Although Daniel knew that the document had been signed, he continued to go to his house, which had windows in its upper room open towards Jerusalem, and to get down on his knees three times a day to pray to his God and praise him, just as he had done previously. The conspirators came and found Daniel praying and seeking mercy before his God. Then they approached the king and said concerning the interdict, ‘O king! Did you not sign an interdict, that anyone who prays to anyone, divine or human, within thirty days except to you, O king, shall be thrown into a den of lions?’ The king answered, ‘The thing stands fast, according to the law of the Medes and Persians, which cannot be revoked.’ Then they responded to the king, ‘Daniel, one of the exiles from Judah, pays no attention to you, O king, or to the interdict you have signed, but he is saying his prayers three times a day.’

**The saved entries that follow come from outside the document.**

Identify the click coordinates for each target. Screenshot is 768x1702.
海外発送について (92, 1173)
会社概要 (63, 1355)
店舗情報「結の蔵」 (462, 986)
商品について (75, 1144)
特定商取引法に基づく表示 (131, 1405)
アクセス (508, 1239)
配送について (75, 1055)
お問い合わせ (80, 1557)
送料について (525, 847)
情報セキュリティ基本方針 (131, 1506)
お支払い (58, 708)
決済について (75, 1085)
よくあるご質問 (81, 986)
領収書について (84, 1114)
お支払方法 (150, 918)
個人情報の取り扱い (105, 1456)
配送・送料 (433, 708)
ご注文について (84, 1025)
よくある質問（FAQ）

When the king heard the charge, he was very much distressed. He was determined to save Daniel, and until the sun went down he made every effort to rescue him. Then the conspirators came to the king and said to him, ‘Know, O king, that it is a law of the Medes and Persians that no interdict or ordinance that the king establishes can be changed.’
Then the king gave the command, and Daniel was brought and thrown into the den of lions. The king said to Daniel, ‘May your God, whom you faithfully serve, deliver you!’